Many believe the Akshaya Vata is a real, tangible tree located in the Indian city of Prayagraj. Others believe it is a different tree located at Varanasi, and others are sure that the Akshaya Vata is in Gaya. Most likely, all of these three sites held great importance to ancient Hindus.
The tree in Prayagraj is the most widely known. Legend dictates that invaders tried to cut this tree, and tried to kill it in many ways, but the tree would not die. Because of this, the site of this tree is sacred and closed to the public.
15. Rowan – Scottish Tree of Life
The Rowan is the Tree of Life for the Scottish people. It thrived even in the windy conditions of the Scottish highlands, a beacon of strength, wisdom, thoughtfulness, bravery, and protection. The Rowan is a unique tree that remains beautiful throughout every season, serving different purposes and fulfilling various needs through each stage of its life cycle.
In fall and wintertime, the Rowan provides vital nutrients, wine, and spirits through its fruit. In spring, it blossoms beautifully and helps pollinate the world. In summer, its green foliage provides shade and rest. Celtic people believed the Rowan Tree also provided divine protection against witchcraft and evil spirits.
People used sticks and twigs from Rowan trees in divination and often utilized their branches and leaves for ritual practice. Even today, these trees grow next to houses in the Irish and Scottish countryside. They are still regarded as important symbols of life and the seasons’ change.
The symbols we have explored so far are just a few examples of how the Tree of Life has been depicted across ancient cultures. This powerful symbol appears in many other cultures, including Chinese, Japanese, Greek, Roman, Peruvian, Harappan, Mesoamerican, Bahai, and Austrian, to name just a few.

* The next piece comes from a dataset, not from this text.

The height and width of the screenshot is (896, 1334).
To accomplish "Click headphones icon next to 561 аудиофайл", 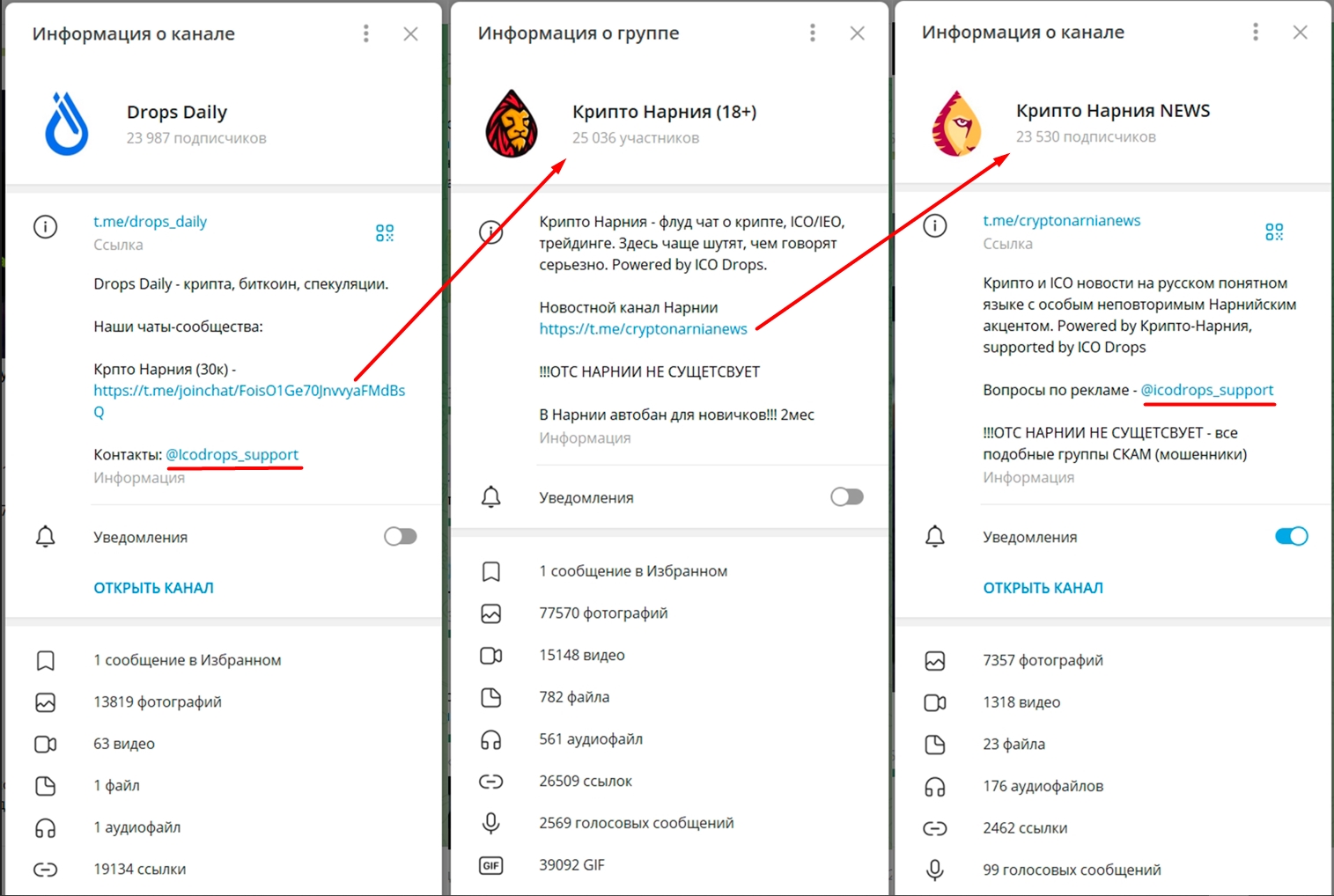I will point(491,739).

Despite the geographical and cultural differences between these societies, the Tree of Life has striking similarities in its representation across all of them. This certainly raises the question: was there actually a world tree at the center of our world? Or could the Tree of Life be a reference to something more subtle, such as the nervous system or energy centers within our bodies? Whatever the answer, this mysterious symbol certainly warrants further looking into.
If the Tree of Life symbol resonates with you, consider incorporating it into your spiritual practices which will help you gain deeper insights into its mystical symbolism.